A team of students from the NYU Tandon School of Engineering in the US have developed a smartphone-enabled wearable that can help stroke patients undergoing rehabilitation.
The students are Indian nationals, Ashwin Raj Kumar and Sai Prasanth Krishnamoorthy, who were guided by NYU Tandon Professor of Mechanical and Aerospace Engineering, Vikram Kapila and Preeti Raghavan, M.D., of NYU Langone’s Rusk Rehabilitation Ambulatory Care Center.
The wearable consists of a jacket to measure arm placement, a glove to measure wrist and finger placement and finger joint angles, and a finger trainer. Each garment has microcontrollers attached to quantify the patient’s action, such as measuring grip strength, which connects to a smartphone to display the information.

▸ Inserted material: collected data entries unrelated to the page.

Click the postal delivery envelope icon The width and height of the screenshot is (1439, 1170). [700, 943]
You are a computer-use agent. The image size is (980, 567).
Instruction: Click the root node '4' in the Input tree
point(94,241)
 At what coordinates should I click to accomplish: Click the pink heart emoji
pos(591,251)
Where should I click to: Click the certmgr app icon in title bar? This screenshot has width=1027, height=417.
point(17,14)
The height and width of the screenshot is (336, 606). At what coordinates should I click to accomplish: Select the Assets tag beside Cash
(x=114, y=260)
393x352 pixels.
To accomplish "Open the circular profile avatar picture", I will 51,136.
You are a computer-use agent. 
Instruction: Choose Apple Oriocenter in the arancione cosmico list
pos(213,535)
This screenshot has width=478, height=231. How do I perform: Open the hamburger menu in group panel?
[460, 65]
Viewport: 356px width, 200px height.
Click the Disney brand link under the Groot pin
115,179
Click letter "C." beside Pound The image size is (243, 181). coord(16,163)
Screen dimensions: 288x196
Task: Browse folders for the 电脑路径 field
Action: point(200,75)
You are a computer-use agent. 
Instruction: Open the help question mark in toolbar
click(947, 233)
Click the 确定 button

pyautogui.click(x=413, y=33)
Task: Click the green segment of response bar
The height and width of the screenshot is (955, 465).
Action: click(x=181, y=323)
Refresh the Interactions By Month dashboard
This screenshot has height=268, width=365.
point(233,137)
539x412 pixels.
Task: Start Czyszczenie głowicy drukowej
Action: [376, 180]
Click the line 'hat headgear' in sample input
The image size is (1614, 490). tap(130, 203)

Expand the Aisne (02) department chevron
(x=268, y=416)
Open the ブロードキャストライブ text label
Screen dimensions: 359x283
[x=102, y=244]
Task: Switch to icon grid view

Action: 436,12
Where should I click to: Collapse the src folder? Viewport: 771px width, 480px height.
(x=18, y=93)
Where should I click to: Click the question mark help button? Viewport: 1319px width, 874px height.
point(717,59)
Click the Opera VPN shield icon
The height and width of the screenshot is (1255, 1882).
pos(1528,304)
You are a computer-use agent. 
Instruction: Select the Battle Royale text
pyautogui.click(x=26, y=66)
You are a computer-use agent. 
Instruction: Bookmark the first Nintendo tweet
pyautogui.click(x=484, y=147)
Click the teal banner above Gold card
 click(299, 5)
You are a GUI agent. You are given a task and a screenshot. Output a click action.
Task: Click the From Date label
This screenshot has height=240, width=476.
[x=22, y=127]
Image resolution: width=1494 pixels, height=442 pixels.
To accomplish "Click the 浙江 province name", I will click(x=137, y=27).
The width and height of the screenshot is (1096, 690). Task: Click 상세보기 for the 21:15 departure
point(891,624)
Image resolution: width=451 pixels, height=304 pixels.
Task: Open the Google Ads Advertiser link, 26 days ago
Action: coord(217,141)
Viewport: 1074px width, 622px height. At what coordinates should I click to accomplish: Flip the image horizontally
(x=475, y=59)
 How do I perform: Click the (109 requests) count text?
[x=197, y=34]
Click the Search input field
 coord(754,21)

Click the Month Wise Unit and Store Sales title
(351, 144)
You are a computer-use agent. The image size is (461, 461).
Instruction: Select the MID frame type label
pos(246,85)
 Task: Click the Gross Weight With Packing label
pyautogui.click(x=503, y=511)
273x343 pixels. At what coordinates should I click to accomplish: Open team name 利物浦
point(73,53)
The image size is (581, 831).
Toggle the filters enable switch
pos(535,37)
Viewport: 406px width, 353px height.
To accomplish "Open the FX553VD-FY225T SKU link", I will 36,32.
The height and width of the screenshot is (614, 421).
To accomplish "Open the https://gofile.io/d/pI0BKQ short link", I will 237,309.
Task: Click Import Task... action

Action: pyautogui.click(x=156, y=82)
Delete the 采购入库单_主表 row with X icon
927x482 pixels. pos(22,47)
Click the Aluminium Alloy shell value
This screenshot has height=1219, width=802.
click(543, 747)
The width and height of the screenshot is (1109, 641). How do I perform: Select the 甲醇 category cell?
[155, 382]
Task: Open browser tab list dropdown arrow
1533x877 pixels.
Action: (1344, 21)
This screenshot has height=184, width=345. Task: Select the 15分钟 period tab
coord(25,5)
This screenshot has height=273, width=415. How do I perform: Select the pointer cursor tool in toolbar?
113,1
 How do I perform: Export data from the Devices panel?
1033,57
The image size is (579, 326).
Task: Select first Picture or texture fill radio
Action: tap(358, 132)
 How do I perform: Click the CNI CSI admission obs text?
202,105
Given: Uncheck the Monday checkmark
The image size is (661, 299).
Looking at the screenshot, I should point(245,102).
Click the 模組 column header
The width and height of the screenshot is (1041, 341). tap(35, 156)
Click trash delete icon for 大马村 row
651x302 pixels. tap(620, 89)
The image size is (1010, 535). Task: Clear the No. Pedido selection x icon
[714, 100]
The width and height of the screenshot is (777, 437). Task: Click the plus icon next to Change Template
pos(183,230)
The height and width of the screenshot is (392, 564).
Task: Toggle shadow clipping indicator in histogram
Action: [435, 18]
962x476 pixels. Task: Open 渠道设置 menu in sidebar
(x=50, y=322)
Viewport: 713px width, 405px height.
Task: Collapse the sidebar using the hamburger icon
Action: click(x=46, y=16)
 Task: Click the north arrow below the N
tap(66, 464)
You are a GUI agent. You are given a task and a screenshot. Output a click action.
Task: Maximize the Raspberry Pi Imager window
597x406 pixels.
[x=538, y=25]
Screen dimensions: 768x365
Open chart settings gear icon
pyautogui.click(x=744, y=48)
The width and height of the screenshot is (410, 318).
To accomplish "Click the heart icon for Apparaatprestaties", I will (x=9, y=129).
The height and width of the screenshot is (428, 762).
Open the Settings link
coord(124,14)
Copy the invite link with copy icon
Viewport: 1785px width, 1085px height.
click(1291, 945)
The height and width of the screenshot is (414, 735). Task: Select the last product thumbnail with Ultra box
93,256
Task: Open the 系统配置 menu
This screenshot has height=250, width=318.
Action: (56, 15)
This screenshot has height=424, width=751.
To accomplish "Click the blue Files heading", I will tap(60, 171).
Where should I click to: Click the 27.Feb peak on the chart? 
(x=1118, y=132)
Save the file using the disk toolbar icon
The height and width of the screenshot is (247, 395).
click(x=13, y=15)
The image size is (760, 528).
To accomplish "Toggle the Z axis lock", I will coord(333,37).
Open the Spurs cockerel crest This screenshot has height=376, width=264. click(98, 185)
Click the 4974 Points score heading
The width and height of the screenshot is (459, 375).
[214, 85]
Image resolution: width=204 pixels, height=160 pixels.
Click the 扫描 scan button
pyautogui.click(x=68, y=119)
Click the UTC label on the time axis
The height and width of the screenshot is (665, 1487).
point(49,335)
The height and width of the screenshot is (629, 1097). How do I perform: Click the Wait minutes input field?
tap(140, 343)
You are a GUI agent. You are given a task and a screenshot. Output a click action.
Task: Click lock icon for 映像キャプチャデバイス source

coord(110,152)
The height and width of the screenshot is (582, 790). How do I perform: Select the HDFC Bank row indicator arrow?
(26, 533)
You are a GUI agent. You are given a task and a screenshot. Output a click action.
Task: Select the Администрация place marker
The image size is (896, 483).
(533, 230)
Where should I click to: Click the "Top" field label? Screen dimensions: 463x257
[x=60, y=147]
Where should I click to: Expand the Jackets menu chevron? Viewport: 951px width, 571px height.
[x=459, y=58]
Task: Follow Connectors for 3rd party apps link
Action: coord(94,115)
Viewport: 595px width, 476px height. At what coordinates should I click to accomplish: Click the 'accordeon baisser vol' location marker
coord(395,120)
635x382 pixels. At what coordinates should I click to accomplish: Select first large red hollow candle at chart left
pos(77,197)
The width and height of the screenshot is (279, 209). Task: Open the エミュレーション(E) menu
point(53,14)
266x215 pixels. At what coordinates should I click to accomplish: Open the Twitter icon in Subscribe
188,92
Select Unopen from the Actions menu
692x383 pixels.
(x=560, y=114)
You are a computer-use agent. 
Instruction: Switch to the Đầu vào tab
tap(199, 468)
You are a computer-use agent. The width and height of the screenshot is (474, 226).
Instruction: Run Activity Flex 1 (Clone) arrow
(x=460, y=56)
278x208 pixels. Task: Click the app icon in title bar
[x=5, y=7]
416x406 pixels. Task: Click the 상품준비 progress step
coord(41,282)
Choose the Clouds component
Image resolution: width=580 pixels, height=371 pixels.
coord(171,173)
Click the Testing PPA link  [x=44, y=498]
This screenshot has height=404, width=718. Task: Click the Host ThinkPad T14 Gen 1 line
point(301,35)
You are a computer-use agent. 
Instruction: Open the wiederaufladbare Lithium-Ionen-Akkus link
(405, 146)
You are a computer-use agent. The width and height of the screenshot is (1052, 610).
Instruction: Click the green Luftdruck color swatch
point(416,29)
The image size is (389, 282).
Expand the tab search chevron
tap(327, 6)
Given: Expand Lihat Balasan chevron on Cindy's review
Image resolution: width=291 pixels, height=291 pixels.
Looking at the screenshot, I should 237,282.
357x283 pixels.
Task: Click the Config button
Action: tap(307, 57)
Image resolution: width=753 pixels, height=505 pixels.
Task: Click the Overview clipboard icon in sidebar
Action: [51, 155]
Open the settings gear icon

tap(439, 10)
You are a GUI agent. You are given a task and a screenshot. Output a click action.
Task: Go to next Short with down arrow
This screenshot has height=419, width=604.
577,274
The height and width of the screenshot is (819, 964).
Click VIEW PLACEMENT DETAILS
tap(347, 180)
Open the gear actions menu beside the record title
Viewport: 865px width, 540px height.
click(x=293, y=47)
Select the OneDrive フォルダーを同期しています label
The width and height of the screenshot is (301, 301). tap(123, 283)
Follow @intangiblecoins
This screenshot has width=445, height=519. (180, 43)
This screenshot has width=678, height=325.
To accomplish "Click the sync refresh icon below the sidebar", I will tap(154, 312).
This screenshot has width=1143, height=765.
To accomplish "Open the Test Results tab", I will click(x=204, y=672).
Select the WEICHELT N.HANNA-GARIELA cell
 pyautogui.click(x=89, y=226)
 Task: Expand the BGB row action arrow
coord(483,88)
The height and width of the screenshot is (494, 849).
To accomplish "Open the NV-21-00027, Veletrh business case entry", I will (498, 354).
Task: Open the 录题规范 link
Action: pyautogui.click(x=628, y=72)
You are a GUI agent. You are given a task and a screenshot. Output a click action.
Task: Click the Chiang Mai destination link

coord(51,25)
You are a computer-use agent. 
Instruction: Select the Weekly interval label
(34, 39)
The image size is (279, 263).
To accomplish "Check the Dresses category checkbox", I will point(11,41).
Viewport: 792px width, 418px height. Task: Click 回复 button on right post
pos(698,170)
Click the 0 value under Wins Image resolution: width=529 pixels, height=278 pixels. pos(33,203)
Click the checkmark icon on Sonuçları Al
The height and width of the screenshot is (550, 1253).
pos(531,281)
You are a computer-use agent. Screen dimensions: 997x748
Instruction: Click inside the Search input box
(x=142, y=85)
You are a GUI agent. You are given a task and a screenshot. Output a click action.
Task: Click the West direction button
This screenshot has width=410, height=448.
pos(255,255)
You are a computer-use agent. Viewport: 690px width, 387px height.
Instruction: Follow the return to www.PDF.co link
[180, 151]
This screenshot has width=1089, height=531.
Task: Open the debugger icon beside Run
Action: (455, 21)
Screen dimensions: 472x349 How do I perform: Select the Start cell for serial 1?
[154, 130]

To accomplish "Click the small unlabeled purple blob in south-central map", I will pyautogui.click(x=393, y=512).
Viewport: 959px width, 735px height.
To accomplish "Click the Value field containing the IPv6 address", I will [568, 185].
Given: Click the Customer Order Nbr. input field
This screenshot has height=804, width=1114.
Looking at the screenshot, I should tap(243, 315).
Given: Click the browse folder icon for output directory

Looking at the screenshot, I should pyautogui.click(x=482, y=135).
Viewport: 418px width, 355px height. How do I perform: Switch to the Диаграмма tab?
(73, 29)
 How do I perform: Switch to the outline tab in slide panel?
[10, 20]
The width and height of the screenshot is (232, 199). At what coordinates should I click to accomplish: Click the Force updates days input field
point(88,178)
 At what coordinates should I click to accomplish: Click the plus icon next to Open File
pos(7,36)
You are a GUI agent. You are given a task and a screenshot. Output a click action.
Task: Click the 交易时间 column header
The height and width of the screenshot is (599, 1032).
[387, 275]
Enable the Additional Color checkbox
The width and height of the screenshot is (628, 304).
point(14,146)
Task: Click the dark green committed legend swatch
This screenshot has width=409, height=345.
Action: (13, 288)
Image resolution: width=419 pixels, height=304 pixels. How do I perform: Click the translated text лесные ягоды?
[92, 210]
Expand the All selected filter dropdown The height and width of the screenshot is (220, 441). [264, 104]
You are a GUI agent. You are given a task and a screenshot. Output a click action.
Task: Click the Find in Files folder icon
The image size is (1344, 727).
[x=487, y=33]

The wearable uses gamification to engage with the patient, allowing them to observe the performance of the unaffected side of the body and mimic the same performance on the affected side.
The advancement of such smart technology boosts morale and allows stroke patients to move their rehabilitation outside of the clinical setting and into their own homes. As such, exercising can be integrated into a patient’s day-to-day activities rather than treated as a separate, unwelcome task.
“Smartphone-integrated stroke rehabilitation is a marked improvement over the conventional treatment programmes of the past,” said Prof Kapila.
“The medical community acknowledges that while the central nervous system is highly adaptive and has the ability to regain functions with concerted effort, a patient must assiduously practice those regained skills. This makes stroke rehab a long and sometimes trying ordeal. Providing patients with immediate feedback and placing that feedback in the context of a virtual reality game that they can use within their own homes is definitely encouraging and motivational,” continued Prof Kapila.
Following their success of coming third in BMEidea, a competition for biomedical and bioengineering students, the team hopes to form a company with the patent-pending technology, which they’ll sell for under $1,000, and launch a startup at the NYU Tandon new-business incubators.
The team are currently refining their prototype and expect to shortly begin working with several patients from around the world.